* Requirements:
Rewrite the listing between the line containing "Sort by the Event type column header" and the line containing "The height and", inclusive, replacing "Event type" with "Event category" and changing nothing else. Leave out the pictures.

* Data supplied:
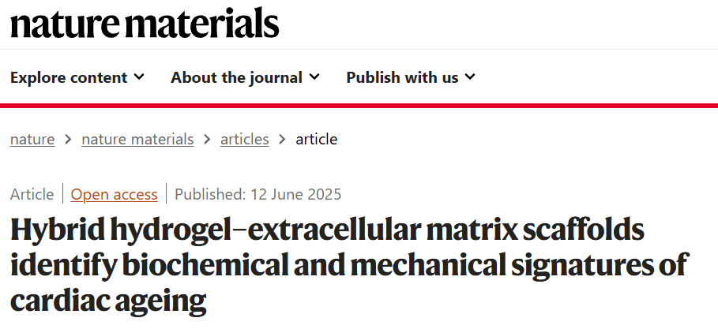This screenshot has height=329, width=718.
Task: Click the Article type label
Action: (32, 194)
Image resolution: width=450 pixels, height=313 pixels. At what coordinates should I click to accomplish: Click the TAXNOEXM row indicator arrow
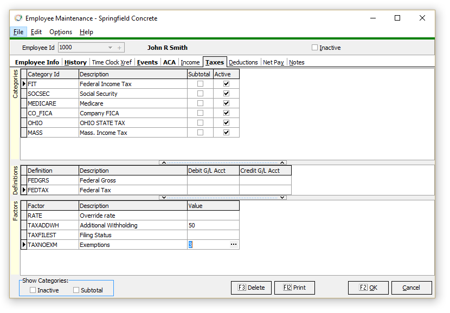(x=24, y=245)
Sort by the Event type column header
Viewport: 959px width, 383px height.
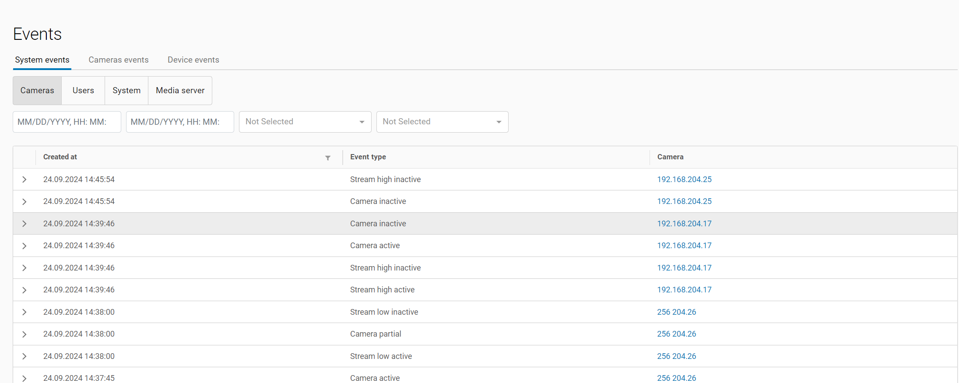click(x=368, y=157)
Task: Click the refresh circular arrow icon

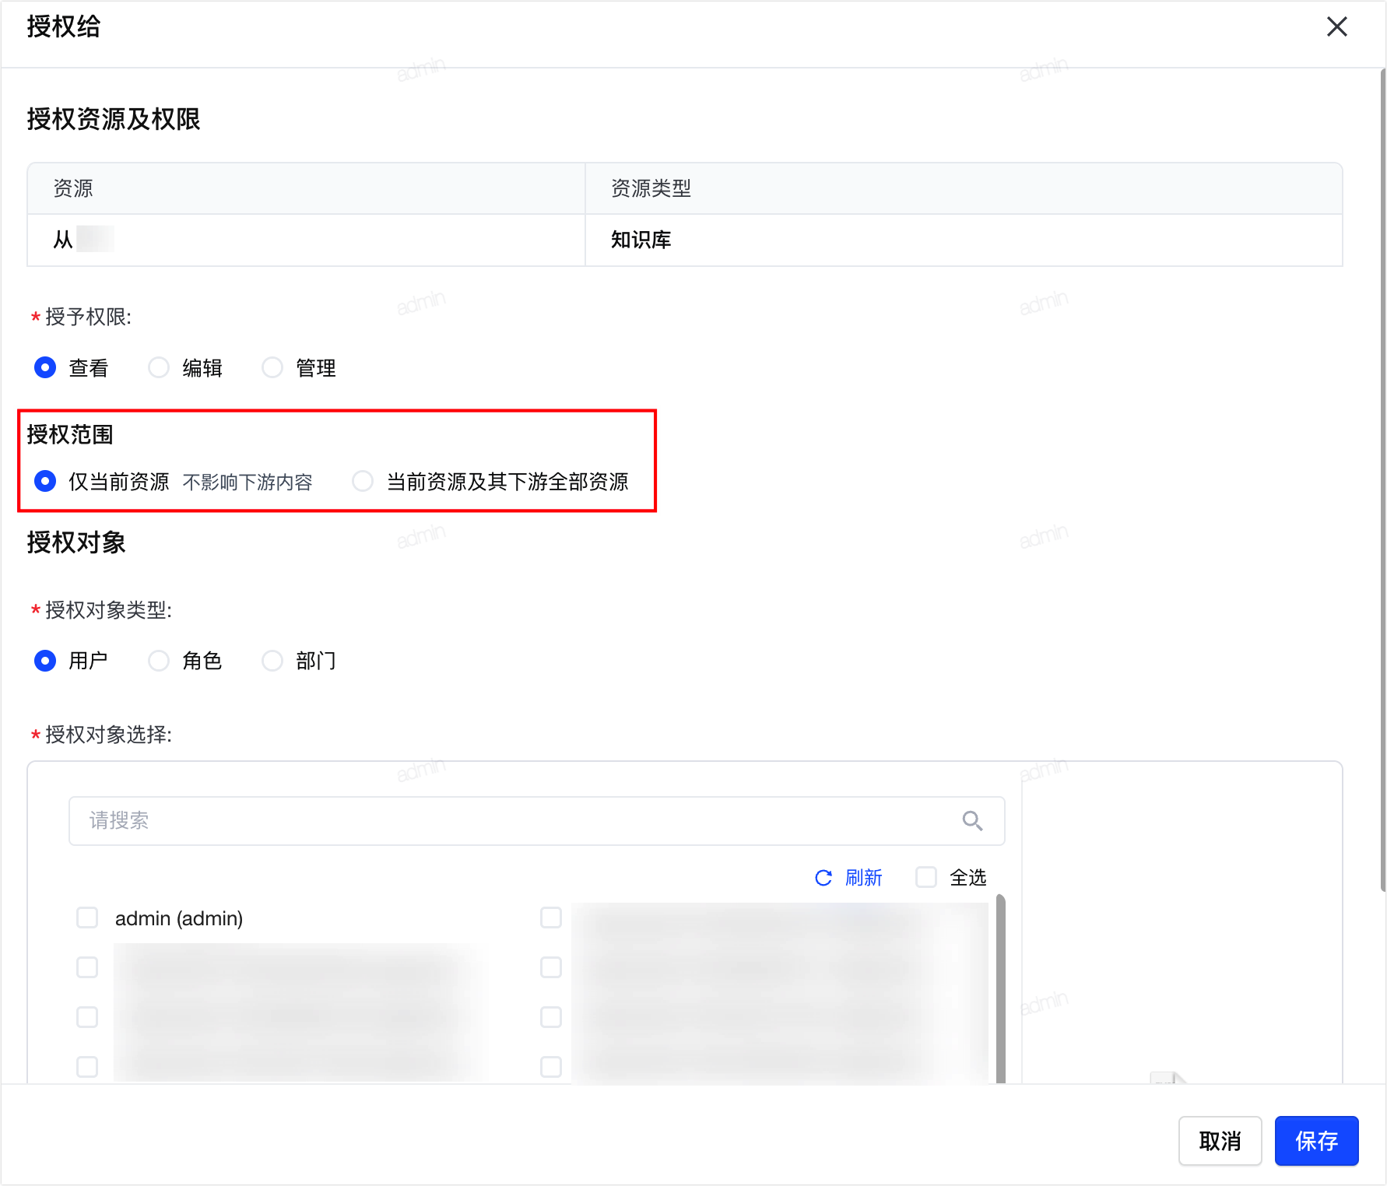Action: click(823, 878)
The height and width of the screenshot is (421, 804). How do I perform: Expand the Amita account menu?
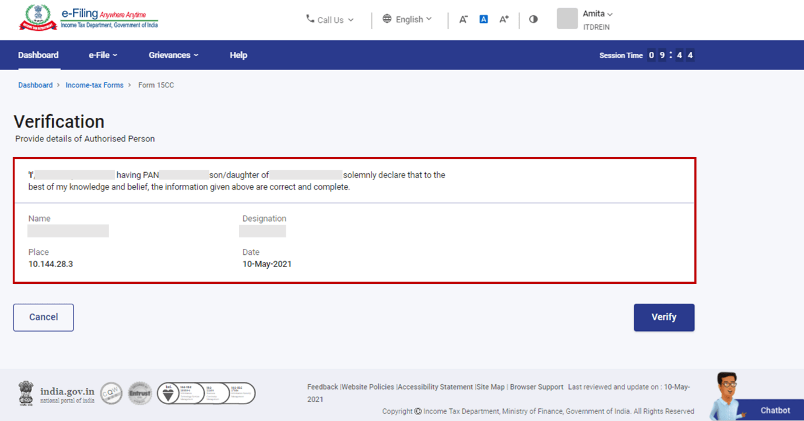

---

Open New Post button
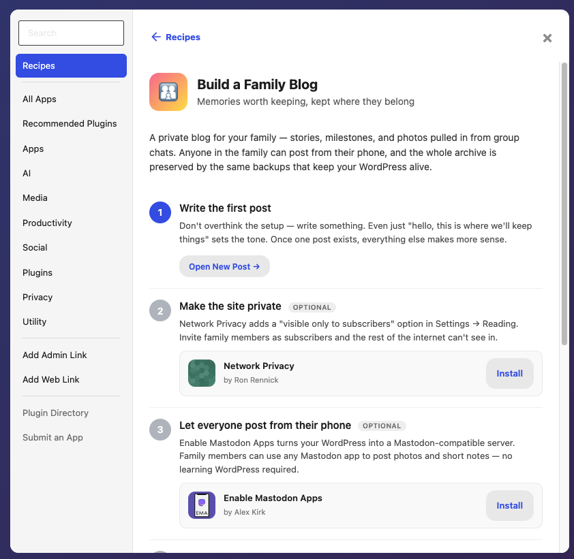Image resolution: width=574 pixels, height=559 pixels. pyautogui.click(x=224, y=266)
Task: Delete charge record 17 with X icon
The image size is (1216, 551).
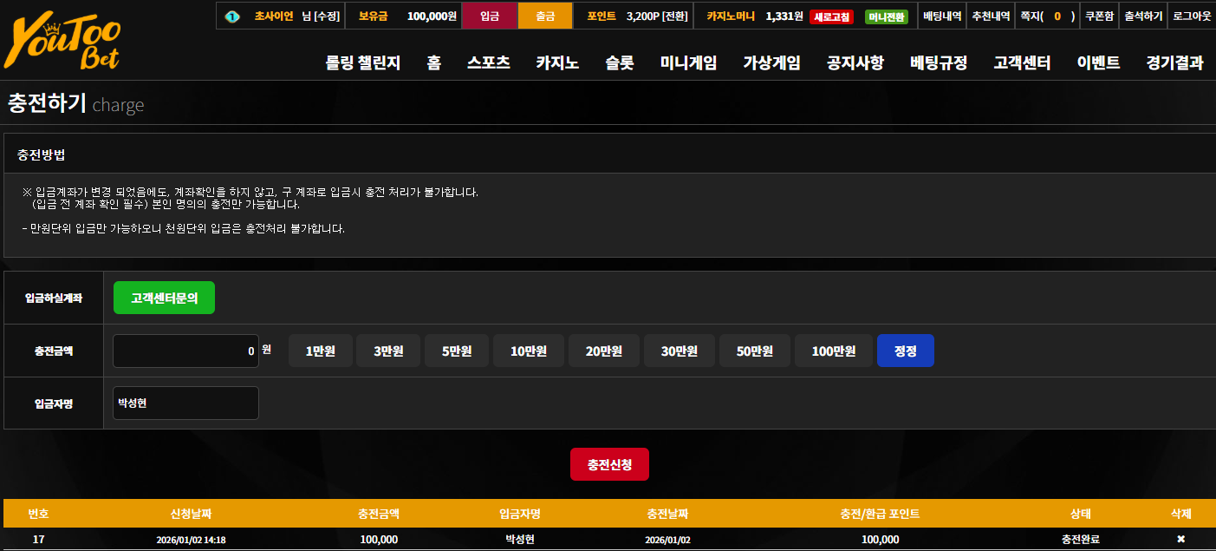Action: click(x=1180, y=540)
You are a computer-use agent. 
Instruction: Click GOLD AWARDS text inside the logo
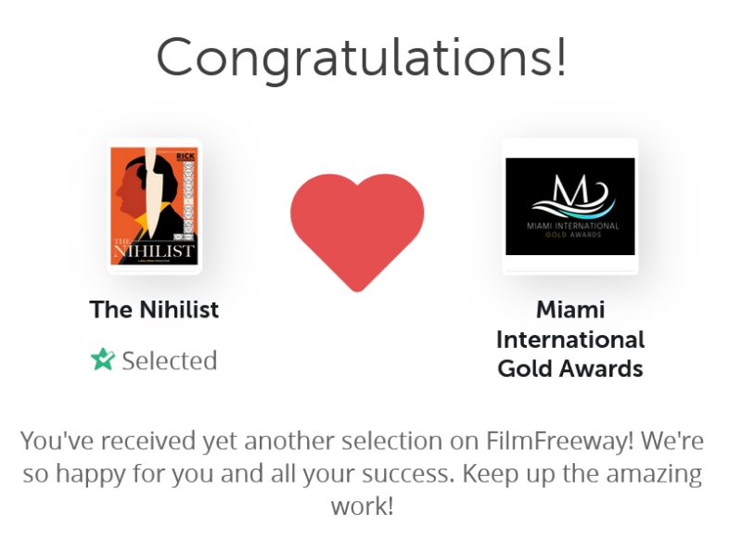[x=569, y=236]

* Output for this exercise:
Sort by the Event category column header
Viewport: 959px width, 383px height.
click(x=368, y=157)
Task: Click the refresh circular arrow icon

Action: click(823, 878)
The height and width of the screenshot is (421, 804). How do I perform: Expand the Amita account menu?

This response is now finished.